[EXERCISE REQUIREMENTS] With the exception of the pictures, transcribe the entire listing exactly.
═════ MATERIAL FOR THIS EXERCISE ═════
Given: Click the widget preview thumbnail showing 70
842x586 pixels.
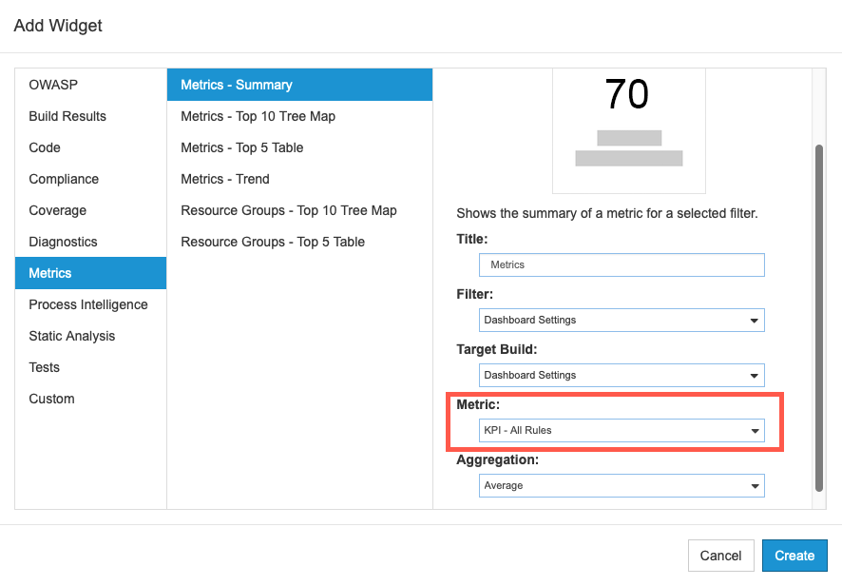Looking at the screenshot, I should [x=629, y=130].
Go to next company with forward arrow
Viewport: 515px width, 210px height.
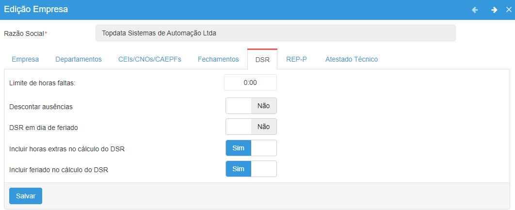(494, 10)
═════
[FINAL ANSWER]
Given: Click the widget preview thumbnail showing 70
842x586 pixels.
Looking at the screenshot, I should [x=629, y=130].
Go to next company with forward arrow
Viewport: 515px width, 210px height.
(494, 10)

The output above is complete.